Сандерлин засмеялся такому признанию своей напористости и вместе с другими мужчинами пошел в душ, стуча подбитыми шипами туфлями по голому каменному полу. По правилам клуба такие туфли нельзя носить в баре, ресторане или картежной, но никто не обращал на это внимания. «Если мы перейдем в первый разряд, вам придется переобуваться», — подумал Рудольф.
Брэд остался в баре и заказал себе еще виски.
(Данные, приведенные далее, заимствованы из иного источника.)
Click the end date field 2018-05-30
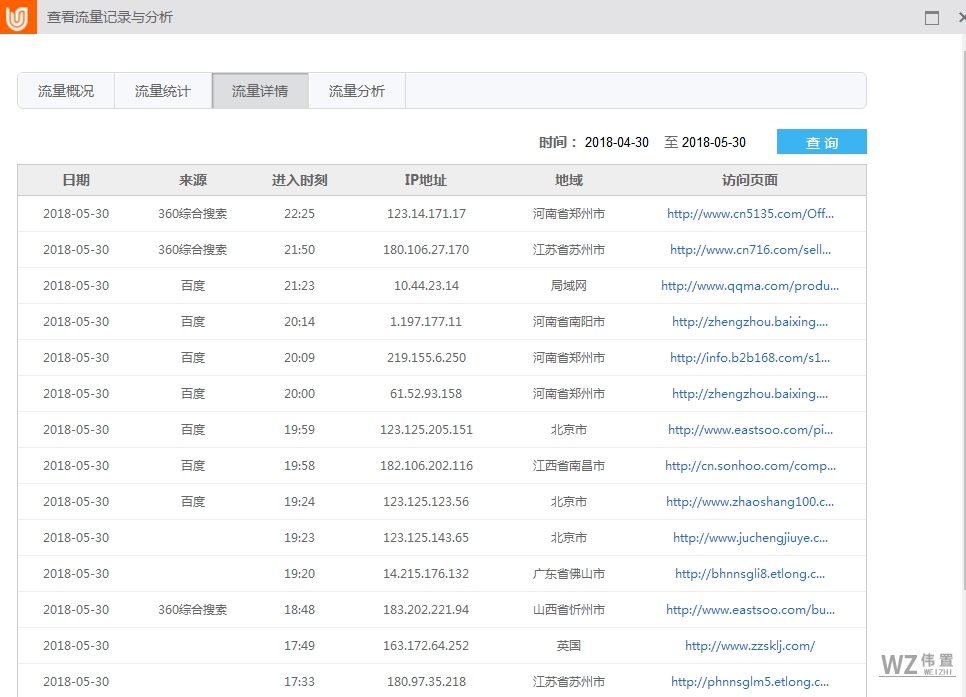Image resolution: width=966 pixels, height=697 pixels. [x=714, y=142]
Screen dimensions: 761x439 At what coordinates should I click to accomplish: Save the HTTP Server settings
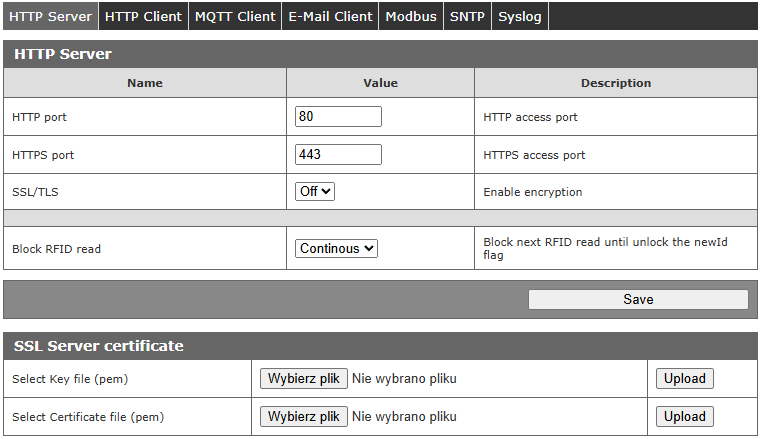coord(637,299)
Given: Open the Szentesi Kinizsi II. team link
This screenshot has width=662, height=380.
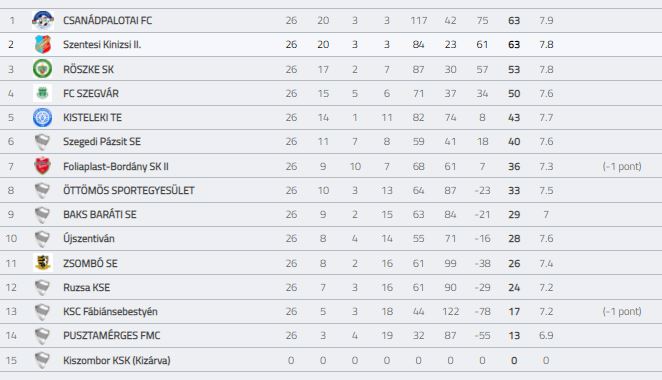Looking at the screenshot, I should pos(102,44).
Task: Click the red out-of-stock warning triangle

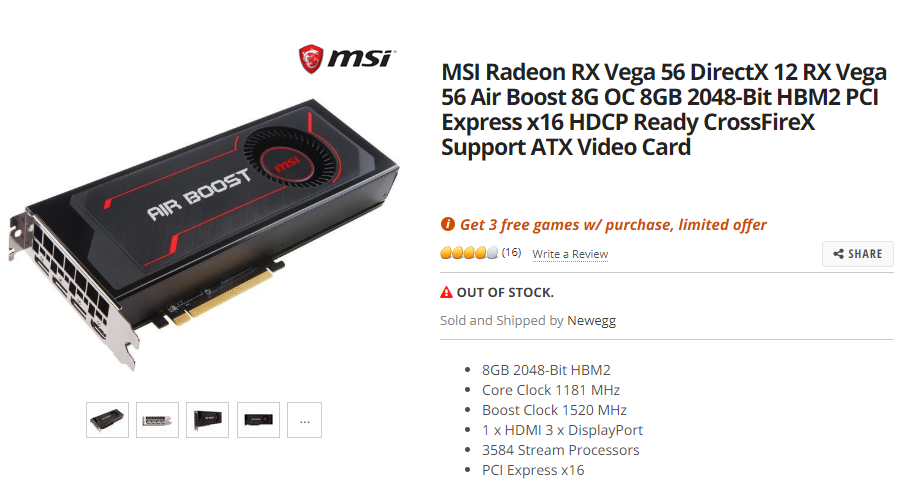Action: [x=446, y=292]
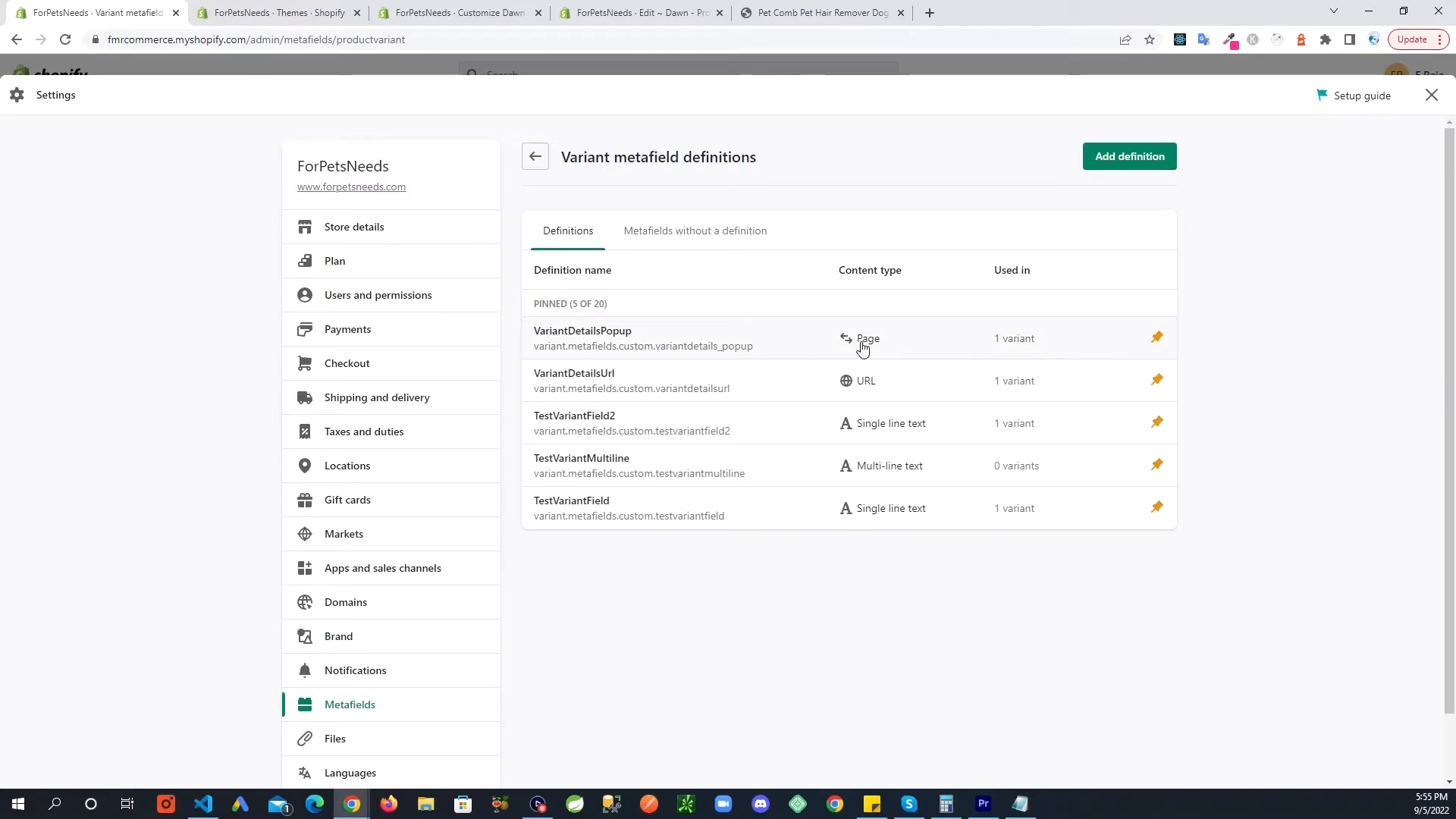1456x819 pixels.
Task: Click the pin icon for VariantDetailsUrl
Action: point(1157,379)
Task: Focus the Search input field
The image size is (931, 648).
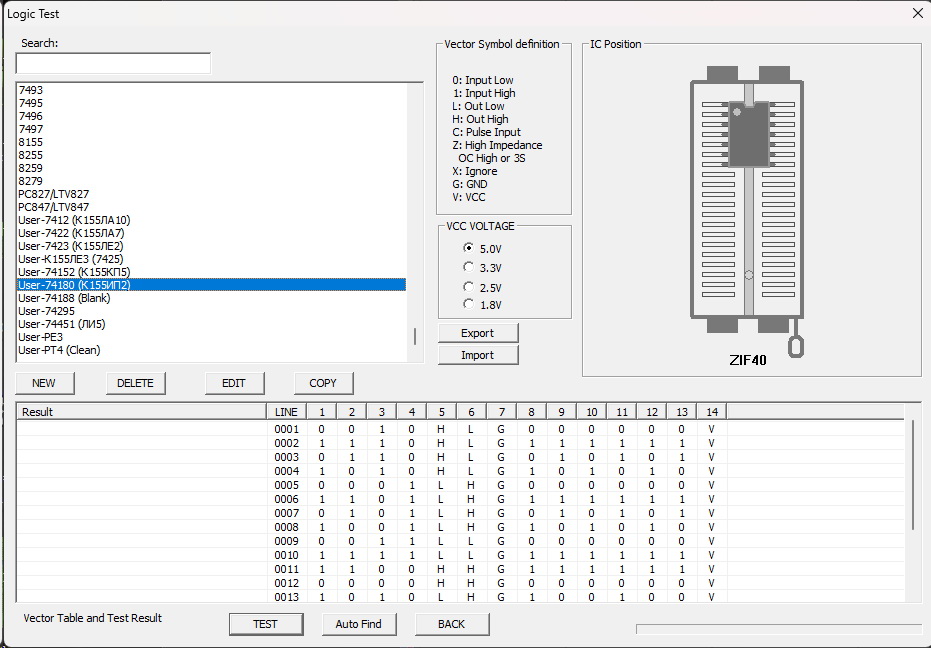Action: point(113,63)
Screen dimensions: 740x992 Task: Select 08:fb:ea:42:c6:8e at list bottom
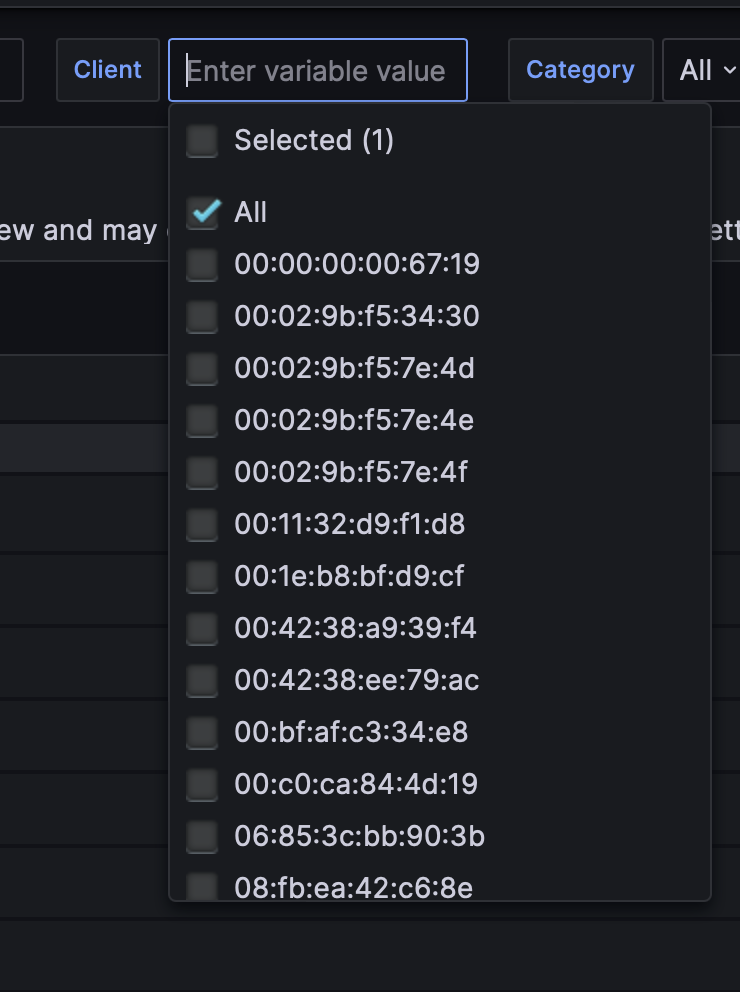pos(202,887)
Лицо у него всегда было красным, непонятно, то ли от солнца, то ли от спиртного.
— «Такая видная фигура, как ты», — повторил Брэд. — В Уитби все говорят о тебе так, будто ты ростом с каланчу.
— Поэтому-то я и держусь этого города, — сказал Рудольф.
— Ты собираешься остаться здесь и после того, как уйдешь из бизнеса? — спросил Брэд, не глядя на Рудольфа, и кивнул Хэнку, поставившему перед ним стакан с виски.
— А кто говорит, что я ухожу из бизнеса? — Рудольф не посвящал Брэда в свои планы.
— Ходят слухи.
— Кто тебе это сказал?
— Но ты ведь действительно собрался выйти из игры?
— Кто тебе сказал?
— Вирджиния Колдервуд.
— А-а.
— Она слышала, как ее отец говорил об этом с матерью.
Вирджиния — настоящая шпионка, держится в тени и собирает информацию, подслушивая чужие разговоры.
— Мы с Вирджинией последние два месяца часто встречаемся. Хорошая она девушка.
Брэдфорд Найт, уроженец Оклахомы с ее бескрайними просторами, где все такое, каким кажется, стал знатоком человеческой природы.
— Мда-а.
— Вы со стариком уже обсудили, кого поставить вместо тебя?
— Да, у нас был разговор.
— Ну и кто же это будет?
— Мы еще не решили.
— Что ж! — Брэд улыбнулся, но лицо его покраснело больше обычного, — надеюсь, ты сообщишь об этом своему старому однокашнику хотя бы за десять минут до того, как узнают все?
— Обязательно. А что еще говорила тебе мисс Колдервуд?
— Ничего особенного, — небрежно сказал Брэд. — Говорила, что любит меня. И всякое другое в том же роде. Ты ее давно видел?
— Давно. — Рудольф не видел ее с той ночи, когда родилась Инид. Шесть недель — это давно.
— Мы с ней все смеемся! У нее обманчивая внешность. Она очень веселая.
Новые грани в характере этой особы. Любит смеяться. Бурно веселится в полночь под чужими дверями.
— Откровенно говоря, я собираюсь на ней жениться, — сказал Брэд.
— Почему? — спросил Рудольф, хотя мог догадаться почему.
— Надоело шататься по бабам, — сказал Брэд. — Мне скоро стукнет сорок, и это становится утомительным.
«Нет, ты мне говоришь не все, — подумал Рудольф. — Нет, мой друг, это далеко не все».
— А может, на меня подействовал твой пример, — продолжал Брэд. — Если женитьба пришлась по вкусу даже такой фигуре, как ты, — он ухмыльнулся, здоровый, краснолицый, — то, думаю, мне тоже будет неплохо. Супружеский рай!